> What is expected: Starting with the line that contains "Click the external" and stopping after the line that contains "You are a computer-use agent. This", copy the entries below exactly. Include nothing else.

> Task input:
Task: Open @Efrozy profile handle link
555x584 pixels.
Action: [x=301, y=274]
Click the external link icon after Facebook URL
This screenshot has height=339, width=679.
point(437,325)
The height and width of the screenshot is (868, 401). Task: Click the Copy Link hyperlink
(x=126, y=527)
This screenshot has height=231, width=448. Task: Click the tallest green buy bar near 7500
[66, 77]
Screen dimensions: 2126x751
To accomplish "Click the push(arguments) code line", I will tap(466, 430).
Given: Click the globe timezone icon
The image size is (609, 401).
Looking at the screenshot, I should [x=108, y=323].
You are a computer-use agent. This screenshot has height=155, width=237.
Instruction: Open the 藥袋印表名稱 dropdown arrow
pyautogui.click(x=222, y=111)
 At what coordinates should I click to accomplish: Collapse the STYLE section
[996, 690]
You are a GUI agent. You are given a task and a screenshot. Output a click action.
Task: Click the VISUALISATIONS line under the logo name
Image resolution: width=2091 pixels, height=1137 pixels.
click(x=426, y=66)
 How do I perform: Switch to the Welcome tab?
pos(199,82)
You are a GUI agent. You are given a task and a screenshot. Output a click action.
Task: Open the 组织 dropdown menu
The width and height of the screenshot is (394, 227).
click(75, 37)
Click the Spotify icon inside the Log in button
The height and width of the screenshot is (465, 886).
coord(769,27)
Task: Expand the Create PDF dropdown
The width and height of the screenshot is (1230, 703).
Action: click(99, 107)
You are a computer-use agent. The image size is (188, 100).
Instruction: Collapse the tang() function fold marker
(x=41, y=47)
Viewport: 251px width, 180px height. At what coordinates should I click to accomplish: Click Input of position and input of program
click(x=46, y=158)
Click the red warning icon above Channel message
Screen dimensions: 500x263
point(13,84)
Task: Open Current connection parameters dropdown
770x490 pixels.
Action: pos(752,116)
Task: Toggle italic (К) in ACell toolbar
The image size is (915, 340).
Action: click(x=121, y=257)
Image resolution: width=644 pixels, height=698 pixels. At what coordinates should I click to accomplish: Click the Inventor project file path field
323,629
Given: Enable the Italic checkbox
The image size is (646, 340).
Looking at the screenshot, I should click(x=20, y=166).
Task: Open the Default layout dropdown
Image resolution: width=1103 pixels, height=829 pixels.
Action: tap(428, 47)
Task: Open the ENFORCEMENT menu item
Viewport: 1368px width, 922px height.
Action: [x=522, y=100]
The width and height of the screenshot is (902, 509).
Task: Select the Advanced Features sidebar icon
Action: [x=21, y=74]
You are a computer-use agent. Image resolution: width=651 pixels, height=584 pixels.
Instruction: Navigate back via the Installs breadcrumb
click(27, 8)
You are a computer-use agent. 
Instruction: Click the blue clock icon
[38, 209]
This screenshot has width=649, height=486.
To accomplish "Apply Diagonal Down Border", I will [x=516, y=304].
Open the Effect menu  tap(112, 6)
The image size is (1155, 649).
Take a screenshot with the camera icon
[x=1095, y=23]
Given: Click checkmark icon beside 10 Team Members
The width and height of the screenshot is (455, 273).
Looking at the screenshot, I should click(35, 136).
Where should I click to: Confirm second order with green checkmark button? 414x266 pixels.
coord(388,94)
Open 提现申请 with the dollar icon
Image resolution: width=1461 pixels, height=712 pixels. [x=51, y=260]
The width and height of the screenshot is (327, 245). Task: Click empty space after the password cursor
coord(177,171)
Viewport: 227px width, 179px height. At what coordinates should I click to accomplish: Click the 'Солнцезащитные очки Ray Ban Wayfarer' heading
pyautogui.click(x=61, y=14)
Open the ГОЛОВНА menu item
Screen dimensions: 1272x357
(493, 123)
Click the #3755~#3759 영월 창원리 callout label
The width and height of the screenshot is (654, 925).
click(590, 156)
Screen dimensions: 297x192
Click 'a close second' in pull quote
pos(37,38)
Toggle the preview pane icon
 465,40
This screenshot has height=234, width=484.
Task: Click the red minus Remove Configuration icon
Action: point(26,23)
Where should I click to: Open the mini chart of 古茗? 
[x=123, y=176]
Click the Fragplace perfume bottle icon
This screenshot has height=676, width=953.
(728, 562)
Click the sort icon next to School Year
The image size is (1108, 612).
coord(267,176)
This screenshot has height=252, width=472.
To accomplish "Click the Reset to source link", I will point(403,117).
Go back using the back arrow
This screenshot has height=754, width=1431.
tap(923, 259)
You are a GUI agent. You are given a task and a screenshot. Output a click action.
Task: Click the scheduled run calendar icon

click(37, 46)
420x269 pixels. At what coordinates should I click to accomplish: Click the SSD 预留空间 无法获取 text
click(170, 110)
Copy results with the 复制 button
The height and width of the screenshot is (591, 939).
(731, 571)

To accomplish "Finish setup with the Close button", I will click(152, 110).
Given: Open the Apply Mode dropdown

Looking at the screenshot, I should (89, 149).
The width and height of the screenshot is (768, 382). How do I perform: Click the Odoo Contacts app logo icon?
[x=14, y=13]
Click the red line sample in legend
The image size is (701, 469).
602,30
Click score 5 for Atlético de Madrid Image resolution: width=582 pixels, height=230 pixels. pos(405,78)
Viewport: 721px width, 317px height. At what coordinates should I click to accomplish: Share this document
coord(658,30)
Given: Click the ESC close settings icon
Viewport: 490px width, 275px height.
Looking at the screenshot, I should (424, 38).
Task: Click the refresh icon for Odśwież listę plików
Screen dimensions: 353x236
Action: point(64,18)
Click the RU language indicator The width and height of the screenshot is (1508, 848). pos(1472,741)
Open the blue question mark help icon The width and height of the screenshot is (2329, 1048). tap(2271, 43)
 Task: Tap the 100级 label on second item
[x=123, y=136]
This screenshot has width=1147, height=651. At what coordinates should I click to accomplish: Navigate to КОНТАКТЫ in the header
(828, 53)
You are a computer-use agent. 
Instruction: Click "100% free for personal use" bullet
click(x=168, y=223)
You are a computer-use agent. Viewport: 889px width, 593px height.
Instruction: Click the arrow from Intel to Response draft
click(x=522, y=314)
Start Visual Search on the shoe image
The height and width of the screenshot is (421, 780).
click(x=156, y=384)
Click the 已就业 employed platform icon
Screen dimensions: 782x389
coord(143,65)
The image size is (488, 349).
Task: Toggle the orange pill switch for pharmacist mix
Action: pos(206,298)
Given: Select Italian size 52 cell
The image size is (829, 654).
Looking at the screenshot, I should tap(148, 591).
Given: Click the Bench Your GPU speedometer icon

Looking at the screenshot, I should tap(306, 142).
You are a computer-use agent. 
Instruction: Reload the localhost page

> Exercise response:
Click the external link icon after Facebook URL
This screenshot has height=339, width=679.
point(437,325)
The height and width of the screenshot is (868, 401). Task: Click the Copy Link hyperlink
(x=126, y=527)
This screenshot has height=231, width=448. Task: Click the tallest green buy bar near 7500
[66, 77]
Screen dimensions: 2126x751
To accomplish "Click the push(arguments) code line", I will tap(466, 430).
Given: Click the globe timezone icon
The image size is (609, 401).
Looking at the screenshot, I should [x=108, y=323].
You are a computer-use agent. This screenshot has height=155, width=237.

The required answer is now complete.